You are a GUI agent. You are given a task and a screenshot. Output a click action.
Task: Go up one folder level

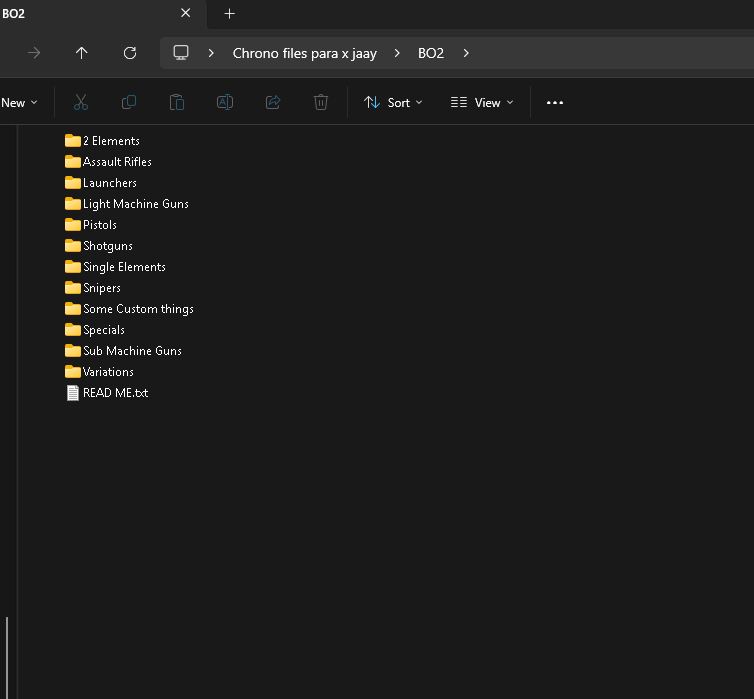coord(82,53)
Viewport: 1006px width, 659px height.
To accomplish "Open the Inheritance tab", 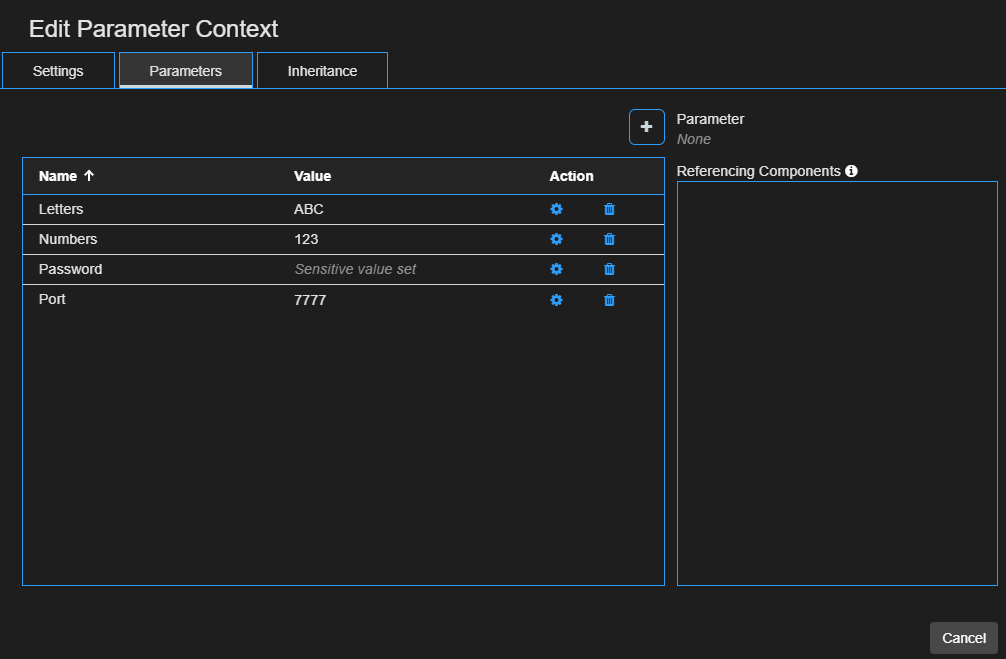I will click(322, 70).

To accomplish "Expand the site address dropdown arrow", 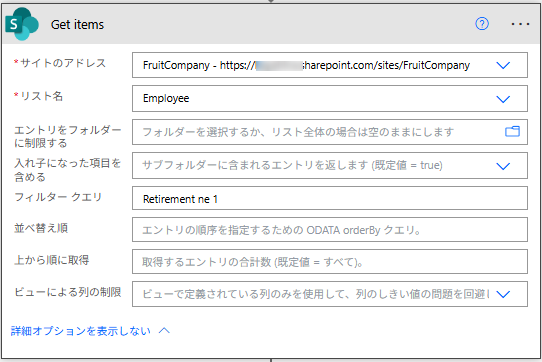I will click(x=503, y=65).
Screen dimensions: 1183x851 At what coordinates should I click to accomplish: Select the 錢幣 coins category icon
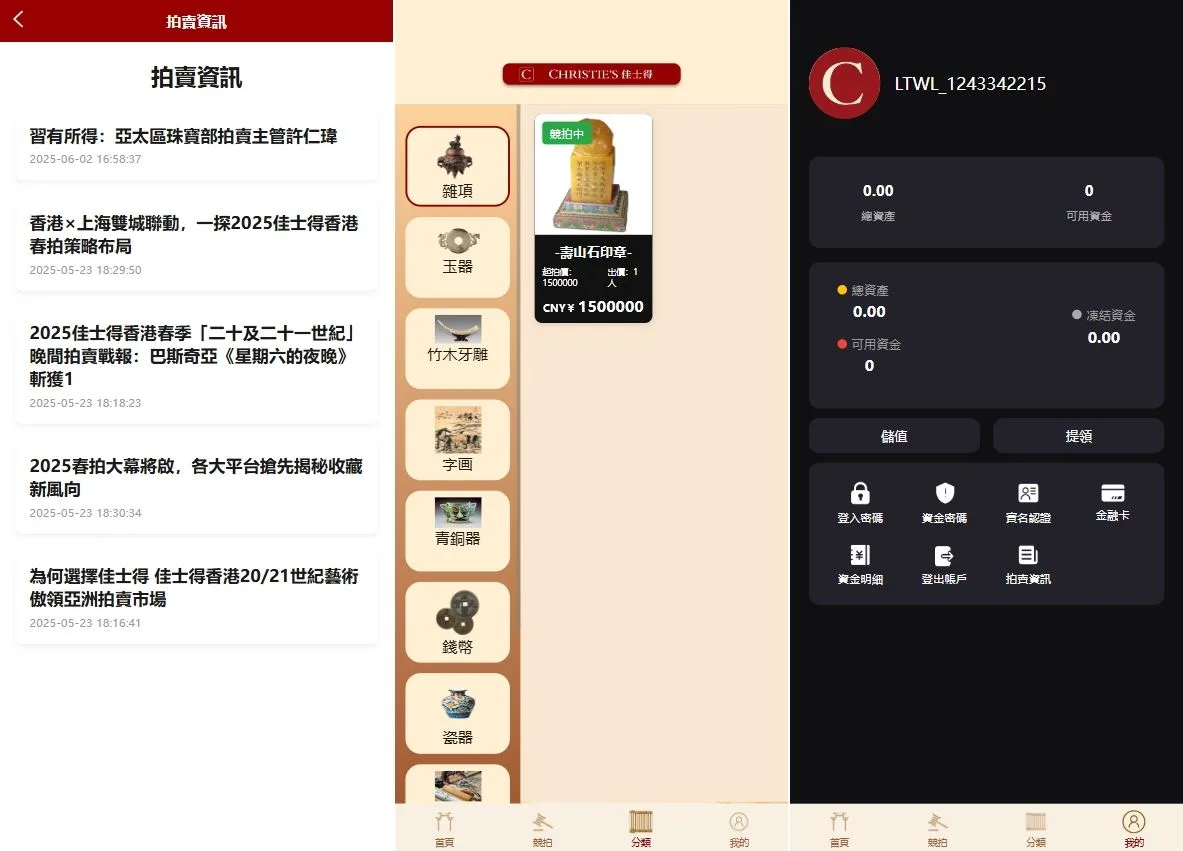(x=457, y=622)

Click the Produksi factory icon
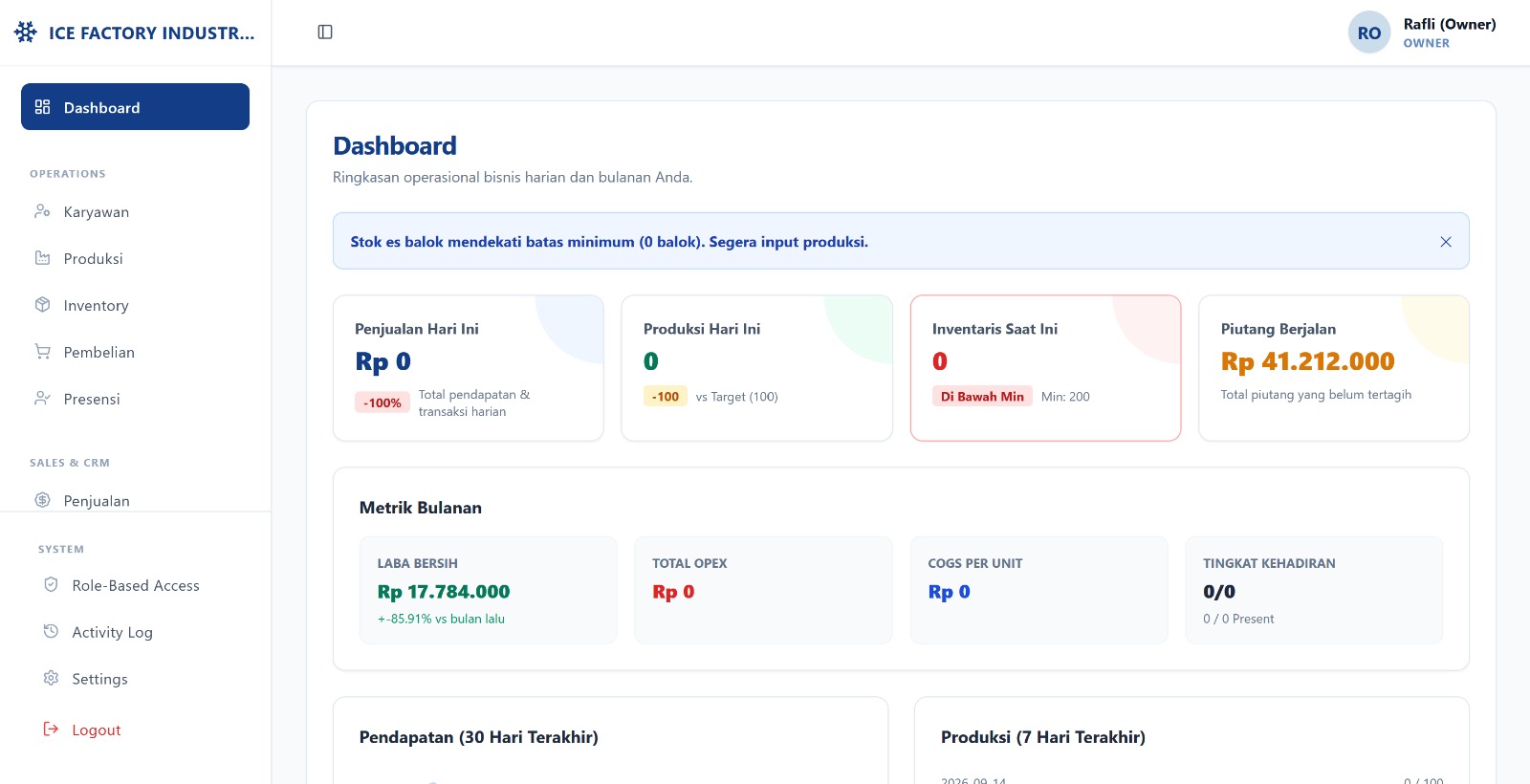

_ _ _ _

» What is being asked
Pull out each line of the items that contains the word "icon", treating uppercase and lowercase as different.

» Written reply
Screen dimensions: 1183x851 At what coordinates should I click to accomplish: Select the 錢幣 coins category icon
Click the Produksi factory icon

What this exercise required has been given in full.